[DATA SUPPLIED]
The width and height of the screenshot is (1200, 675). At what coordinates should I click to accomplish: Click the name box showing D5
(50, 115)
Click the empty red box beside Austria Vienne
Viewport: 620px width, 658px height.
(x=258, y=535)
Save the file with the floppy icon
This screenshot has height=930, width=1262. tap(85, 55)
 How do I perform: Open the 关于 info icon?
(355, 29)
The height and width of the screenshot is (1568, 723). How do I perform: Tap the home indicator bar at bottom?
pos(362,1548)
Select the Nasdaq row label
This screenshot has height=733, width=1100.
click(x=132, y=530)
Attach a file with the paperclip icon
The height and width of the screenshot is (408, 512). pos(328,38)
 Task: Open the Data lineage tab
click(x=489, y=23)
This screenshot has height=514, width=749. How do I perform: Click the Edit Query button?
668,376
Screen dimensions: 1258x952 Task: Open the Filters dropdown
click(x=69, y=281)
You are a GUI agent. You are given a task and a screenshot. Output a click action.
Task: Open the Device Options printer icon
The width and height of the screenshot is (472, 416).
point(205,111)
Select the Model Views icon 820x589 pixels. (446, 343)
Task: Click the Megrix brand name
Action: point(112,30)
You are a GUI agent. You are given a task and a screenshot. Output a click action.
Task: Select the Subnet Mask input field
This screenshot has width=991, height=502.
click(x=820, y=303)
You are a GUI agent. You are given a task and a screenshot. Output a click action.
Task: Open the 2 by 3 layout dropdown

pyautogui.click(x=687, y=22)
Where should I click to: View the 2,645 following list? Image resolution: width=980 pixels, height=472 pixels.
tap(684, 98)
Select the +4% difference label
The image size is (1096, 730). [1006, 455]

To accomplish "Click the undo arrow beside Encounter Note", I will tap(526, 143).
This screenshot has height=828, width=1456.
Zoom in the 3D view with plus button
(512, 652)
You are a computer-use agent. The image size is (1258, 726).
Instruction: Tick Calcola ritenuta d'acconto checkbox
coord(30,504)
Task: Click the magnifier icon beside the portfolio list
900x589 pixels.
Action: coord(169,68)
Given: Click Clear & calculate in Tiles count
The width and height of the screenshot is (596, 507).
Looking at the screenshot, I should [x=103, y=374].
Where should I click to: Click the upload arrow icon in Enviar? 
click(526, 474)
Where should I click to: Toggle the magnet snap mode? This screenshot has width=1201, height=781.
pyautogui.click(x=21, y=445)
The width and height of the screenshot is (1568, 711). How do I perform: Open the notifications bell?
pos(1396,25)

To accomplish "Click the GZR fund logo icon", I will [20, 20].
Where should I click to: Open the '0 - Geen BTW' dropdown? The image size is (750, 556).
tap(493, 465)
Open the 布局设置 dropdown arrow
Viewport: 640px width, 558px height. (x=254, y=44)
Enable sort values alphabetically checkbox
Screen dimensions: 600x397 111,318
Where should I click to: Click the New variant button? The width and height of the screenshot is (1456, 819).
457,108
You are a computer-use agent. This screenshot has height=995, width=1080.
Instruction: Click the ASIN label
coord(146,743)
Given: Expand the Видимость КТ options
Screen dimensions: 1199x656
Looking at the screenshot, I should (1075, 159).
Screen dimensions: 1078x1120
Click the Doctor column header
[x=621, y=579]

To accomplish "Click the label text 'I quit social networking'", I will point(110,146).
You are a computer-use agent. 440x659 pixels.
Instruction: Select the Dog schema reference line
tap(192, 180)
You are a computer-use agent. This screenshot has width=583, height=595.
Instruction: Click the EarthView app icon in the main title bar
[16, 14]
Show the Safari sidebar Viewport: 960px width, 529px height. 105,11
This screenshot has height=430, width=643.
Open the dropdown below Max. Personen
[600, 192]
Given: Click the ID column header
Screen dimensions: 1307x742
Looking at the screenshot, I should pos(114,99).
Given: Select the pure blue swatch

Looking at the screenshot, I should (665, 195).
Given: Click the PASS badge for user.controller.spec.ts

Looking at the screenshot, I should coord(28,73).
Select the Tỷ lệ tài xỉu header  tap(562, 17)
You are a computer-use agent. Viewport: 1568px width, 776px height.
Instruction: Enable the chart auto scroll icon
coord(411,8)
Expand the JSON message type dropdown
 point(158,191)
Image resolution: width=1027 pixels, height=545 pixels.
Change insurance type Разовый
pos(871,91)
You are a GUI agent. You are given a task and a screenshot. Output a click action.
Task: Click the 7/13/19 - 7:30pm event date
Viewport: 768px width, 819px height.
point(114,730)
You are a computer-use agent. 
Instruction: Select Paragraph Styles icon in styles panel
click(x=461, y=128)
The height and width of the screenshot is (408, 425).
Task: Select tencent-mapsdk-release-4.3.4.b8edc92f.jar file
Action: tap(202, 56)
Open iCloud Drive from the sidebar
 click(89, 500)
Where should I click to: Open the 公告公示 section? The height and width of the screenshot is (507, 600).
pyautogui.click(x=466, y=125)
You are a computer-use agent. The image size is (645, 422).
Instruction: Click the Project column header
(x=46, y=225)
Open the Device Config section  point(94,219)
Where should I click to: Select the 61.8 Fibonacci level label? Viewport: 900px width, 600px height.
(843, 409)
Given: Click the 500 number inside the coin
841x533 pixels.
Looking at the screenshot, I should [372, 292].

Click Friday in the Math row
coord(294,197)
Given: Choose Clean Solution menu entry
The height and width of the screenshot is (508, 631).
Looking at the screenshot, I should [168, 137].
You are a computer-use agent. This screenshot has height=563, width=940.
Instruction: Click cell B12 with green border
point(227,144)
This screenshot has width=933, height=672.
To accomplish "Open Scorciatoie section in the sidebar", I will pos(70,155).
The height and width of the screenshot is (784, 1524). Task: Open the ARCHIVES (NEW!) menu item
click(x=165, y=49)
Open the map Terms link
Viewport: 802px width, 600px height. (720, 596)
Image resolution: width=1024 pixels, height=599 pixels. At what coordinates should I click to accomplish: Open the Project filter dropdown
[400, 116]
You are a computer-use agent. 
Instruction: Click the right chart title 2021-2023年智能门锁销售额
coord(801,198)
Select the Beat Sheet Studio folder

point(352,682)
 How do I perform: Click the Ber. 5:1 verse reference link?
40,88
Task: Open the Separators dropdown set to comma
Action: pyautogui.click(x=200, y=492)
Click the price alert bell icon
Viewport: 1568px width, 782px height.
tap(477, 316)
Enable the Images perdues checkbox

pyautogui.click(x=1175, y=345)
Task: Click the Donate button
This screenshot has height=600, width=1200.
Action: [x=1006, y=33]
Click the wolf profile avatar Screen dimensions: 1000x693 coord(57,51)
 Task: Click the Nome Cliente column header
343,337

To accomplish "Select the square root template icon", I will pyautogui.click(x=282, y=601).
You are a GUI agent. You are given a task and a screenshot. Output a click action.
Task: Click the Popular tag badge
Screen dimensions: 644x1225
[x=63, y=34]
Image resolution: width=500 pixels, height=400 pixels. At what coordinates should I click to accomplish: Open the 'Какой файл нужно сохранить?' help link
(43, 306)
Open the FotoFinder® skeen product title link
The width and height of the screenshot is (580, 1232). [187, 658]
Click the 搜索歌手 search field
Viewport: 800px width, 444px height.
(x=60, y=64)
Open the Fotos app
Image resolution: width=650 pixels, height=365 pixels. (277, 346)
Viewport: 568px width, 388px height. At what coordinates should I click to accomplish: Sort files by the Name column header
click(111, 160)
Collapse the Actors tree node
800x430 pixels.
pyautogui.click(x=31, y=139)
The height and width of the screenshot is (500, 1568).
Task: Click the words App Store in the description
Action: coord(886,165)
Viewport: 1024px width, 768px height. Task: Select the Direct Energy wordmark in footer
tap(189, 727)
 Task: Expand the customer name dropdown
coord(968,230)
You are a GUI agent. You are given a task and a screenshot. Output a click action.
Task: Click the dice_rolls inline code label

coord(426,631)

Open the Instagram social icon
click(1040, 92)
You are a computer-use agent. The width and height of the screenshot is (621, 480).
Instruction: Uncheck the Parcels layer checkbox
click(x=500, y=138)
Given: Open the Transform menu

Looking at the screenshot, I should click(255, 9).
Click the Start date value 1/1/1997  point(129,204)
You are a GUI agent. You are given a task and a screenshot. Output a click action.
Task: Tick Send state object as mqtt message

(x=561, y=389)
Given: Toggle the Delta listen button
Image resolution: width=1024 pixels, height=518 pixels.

[EXERCISE DESCRIPTION] Retype the records above, but only those lines that fall between the line containing "Instruction: Click the right" and the line containing "Task: Click the Popular tag badge", with both of those lines included, exactly as written.

[WRITTEN SOLUTION]
Instruction: Click the right chart title 2021-2023年智能门锁销售额
coord(801,198)
Select the Beat Sheet Studio folder

point(352,682)
 How do I perform: Click the Ber. 5:1 verse reference link?
40,88
Task: Open the Separators dropdown set to comma
Action: pyautogui.click(x=200, y=492)
Click the price alert bell icon
Viewport: 1568px width, 782px height.
tap(477, 316)
Enable the Images perdues checkbox

pyautogui.click(x=1175, y=345)
Task: Click the Donate button
This screenshot has height=600, width=1200.
Action: [x=1006, y=33]
Click the wolf profile avatar Screen dimensions: 1000x693 coord(57,51)
 Task: Click the Nome Cliente column header
343,337

To accomplish "Select the square root template icon", I will pyautogui.click(x=282, y=601).
You are a GUI agent. You are given a task and a screenshot. Output a click action.
Task: Click the Popular tag badge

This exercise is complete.